No início de 2015, louco para encontrar receitas para o ajuste fiscal, o então Ministro Joaquim Levy voltou a cobrar 10 centavos de CIDE — o nível que permanece até hoje.
Pelo menos desde 2016, a indústria tenta convencer o Governo das vantagens de aumentar a CIDE. A melhor hora de agir seria agora: a inflação está comportada e dentro da meta, e o petróleo em queda lá fora, o que significa que um aumento mal seria notado pelo consumidor.
Nos últimos meses, a situação do setor se agravou. Em janeiro deste ano, o Governo voltou com a cobrança de PIS/Cofins sobre o etanol — que havia sido suspensa por quatro anos a partir de 2013. A volta do PIS/Cofins onerou o produto em R$ 0,12 por litro. Resultado: desde o início do ano, o preço recebido pelo usineiro já caiu quase 30%.
Mesmo que não queira salvar os investimentos e os empregos do setor, o Governo ainda tem outro motivo para agir: o acordo internacional sobre mudança climática.
O Brasil se comprometeu na COP a reduzir suas emissões de carbono em 37% até 2025, tendo como base os níveis de 2005. A meta ambiciosa prevê ainda a participação de 18% de biocombustíveis na matriz energética até 2030. Para cumprir esta meta, o País terá que produzir 50 bilhões de litros de etanol carburante por ano; hoje, produz pouco menos de 30 bilhões. O etanol já foi 54% do consumo dos motores a ciclo Otto no Brasil (isto é, motores que rodam com gasolina ou etanol); hoje, é 44%.
O etanol brasileiro hoje já foi além dos cortadores de cana naquela profissão insalubre, ou da queima do pasto para dar lugar à lavoura. Pelo menos no Centro-Sul, a cana já é altamente tecnológica, seja na pesquisa e desenvolvimento de variedades, no uso de drones na hora do plantio e máquinas modernas na colheita. Ainda assim, sem uma intervenção federal que equilibre a concorrência com a gasolina, o negócio não para em pé.
Diferentemente de um subsídio — em que um setor ineficiente precisa de ajuda para evitar que um concorrente mais eficiente ganhe market share — o etanol tem uma desvantagem estrutural (render menos que a gasolina) e uma vantagem estrutural (poluir muito menos). Pesando as duas coisas, a sociedade tem que decidir se preserva essa alternativa — ou se abraça de vez a gasolina em pleno século 21.

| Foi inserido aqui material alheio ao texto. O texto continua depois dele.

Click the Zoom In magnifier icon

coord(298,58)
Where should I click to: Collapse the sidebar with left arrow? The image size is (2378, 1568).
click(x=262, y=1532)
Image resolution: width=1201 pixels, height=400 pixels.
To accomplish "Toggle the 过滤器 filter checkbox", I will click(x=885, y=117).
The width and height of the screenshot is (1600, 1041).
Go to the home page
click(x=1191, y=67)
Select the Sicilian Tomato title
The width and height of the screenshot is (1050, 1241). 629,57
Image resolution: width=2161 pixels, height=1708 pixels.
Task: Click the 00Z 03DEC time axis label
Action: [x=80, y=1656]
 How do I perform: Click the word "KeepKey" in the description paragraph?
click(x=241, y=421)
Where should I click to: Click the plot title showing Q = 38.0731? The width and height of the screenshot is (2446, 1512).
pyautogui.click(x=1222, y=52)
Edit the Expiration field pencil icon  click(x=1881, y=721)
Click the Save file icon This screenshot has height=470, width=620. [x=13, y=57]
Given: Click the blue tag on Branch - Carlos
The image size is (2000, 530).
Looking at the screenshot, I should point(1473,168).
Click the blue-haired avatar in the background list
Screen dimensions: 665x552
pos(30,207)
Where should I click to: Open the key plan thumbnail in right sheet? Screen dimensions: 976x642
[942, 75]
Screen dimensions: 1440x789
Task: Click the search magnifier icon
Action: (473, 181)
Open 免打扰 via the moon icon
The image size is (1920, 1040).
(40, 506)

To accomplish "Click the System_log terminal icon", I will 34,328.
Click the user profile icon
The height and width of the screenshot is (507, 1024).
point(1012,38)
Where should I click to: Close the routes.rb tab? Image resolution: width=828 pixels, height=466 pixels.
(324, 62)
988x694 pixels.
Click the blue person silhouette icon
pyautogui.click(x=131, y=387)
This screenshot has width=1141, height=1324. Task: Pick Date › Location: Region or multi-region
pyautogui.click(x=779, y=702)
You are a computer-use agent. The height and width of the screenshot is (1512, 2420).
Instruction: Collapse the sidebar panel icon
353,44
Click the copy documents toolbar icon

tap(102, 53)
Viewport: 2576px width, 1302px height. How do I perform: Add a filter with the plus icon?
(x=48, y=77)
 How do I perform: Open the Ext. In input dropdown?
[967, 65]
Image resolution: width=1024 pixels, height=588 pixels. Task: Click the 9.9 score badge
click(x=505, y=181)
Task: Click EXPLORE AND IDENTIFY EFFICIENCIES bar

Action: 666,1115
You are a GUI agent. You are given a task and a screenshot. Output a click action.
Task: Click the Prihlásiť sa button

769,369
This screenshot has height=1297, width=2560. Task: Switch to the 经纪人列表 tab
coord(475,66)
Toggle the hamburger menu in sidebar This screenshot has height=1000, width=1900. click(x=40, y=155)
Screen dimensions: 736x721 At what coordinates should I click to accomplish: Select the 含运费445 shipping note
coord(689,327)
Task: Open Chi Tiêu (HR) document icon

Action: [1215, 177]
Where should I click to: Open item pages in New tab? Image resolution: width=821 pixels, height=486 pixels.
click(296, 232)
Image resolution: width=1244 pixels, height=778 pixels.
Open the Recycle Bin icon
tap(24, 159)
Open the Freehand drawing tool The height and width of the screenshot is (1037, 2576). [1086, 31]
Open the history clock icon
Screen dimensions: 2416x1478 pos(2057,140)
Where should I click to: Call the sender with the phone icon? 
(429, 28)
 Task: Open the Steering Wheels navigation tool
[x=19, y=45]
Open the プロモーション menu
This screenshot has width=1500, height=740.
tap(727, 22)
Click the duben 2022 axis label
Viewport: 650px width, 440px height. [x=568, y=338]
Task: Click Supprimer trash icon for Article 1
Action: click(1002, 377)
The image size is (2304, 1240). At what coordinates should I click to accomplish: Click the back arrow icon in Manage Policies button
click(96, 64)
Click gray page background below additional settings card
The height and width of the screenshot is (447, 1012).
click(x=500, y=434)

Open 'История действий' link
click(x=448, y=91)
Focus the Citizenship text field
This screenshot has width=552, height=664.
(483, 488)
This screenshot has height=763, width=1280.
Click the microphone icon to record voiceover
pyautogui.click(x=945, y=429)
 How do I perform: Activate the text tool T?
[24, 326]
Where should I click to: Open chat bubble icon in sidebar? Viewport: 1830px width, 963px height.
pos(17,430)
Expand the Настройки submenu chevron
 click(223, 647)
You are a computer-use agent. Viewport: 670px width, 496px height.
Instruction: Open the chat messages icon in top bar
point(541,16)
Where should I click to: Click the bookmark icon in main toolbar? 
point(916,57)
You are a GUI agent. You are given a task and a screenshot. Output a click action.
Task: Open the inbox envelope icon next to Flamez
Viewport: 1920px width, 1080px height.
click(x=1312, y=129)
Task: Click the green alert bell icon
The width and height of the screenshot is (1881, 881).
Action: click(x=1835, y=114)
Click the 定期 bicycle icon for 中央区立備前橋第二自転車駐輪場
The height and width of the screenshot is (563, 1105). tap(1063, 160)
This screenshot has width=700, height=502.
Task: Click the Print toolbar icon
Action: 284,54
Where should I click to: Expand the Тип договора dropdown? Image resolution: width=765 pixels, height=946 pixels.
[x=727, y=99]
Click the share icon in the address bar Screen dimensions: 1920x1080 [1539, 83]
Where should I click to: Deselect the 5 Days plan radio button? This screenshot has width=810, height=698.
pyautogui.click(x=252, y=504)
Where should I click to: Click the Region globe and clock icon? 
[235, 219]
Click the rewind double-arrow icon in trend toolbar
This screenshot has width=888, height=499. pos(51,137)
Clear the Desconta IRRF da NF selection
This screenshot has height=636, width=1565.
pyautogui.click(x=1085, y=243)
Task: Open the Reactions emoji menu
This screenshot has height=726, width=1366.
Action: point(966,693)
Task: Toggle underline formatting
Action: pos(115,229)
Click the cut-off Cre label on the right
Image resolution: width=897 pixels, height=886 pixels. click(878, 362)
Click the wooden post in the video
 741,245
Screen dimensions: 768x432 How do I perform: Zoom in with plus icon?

Os usineiros também têm que mudar sua postura e seu discurso: em vez de irem a Brasília pedir 10 centavos aqui ou 20 centavos ali, deveriam lutar por uma política clara para o setor, com uma fórmula de preços bem definida que funcione, chova ou faça sol.
Para Adriano Pires, consultor do setor, “a CIDE tinha que ser que nem reunião do Copom: o governo observa o mercado, analisa a perspectiva de preços à frente, e aí decide se deve aumentar ou reduzir em 10 centavos.”
O que está matando o setor é a falta de uma política energética digna do nome, e o reconhecimento de que o etanol merece ser preservado como alternativa ambiental e de diversificação da matriz.
Mas só um Governo corajoso vai trocar a conveniência de curto prazo por um verdadeiro interesse estratégico.